We modify the Minibase distribution to support a wide-columnar store similar to BigTable. Minibase is a relational DBMS, which stores data in the form of Tuples. We extend Minibase with a new Map construct which has 4 fields.
(row : string, column : string, time : int) → (value : string)
We have also added support for versioning, where we maintain the 3 most recent Maps.

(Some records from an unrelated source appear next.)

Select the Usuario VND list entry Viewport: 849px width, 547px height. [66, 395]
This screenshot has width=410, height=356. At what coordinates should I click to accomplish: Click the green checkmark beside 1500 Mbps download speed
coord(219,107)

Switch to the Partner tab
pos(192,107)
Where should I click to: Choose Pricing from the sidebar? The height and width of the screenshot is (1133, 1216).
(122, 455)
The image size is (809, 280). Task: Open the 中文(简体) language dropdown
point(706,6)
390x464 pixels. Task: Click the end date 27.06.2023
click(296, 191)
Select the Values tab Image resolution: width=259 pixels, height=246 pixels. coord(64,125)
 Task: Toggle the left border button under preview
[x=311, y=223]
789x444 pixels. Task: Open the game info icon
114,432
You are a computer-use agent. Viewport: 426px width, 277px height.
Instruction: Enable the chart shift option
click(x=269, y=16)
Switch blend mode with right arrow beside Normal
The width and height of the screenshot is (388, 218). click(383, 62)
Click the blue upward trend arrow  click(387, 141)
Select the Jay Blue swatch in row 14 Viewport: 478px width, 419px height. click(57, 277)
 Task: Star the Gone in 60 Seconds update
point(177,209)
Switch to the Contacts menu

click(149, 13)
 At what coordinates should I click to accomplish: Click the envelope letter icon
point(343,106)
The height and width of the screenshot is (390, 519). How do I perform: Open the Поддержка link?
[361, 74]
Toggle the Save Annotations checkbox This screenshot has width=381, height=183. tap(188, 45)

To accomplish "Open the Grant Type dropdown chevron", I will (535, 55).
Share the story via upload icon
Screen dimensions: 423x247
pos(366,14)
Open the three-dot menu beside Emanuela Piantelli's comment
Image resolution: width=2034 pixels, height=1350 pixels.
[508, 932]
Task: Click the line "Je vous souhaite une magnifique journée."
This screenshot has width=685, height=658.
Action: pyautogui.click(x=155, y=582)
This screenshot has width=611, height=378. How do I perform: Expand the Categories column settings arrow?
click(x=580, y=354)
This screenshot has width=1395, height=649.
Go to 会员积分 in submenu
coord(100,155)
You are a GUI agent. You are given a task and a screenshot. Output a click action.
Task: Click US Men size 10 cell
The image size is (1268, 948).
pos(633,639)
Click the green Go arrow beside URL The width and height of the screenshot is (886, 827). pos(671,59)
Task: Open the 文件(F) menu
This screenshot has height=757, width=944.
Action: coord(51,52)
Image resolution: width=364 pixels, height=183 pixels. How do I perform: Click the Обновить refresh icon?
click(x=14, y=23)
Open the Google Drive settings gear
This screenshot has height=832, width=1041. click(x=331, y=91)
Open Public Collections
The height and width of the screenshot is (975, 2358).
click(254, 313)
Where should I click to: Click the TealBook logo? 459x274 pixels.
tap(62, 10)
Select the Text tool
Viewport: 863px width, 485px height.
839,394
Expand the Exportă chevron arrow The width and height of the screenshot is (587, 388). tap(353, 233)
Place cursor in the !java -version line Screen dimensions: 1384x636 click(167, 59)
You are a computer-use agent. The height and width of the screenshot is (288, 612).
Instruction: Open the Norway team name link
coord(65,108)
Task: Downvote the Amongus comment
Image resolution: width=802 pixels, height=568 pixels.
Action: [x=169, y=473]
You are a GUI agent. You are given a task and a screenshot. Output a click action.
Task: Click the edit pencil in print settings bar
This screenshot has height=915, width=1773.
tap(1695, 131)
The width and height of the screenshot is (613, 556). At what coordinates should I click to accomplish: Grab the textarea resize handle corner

Similar to the heap.Scan class available in Minibase, we provide BigT.Stream which initializes a stream of maps which can are filtered and ordered by the orderType. Currently supported filter are :
- * : star filter returns everything
- single values
- range values specified within brackets (eg:[Arizona,California] )
If orderType is
- 1 results are first ordered by row label, then column label, then time stamp.
- 2 results are first ordered by column label, then row label, then time stamp.
- 3 results are first ordered by row label, then time stamp.
- 4 results are first ordered by column label, then time stamp.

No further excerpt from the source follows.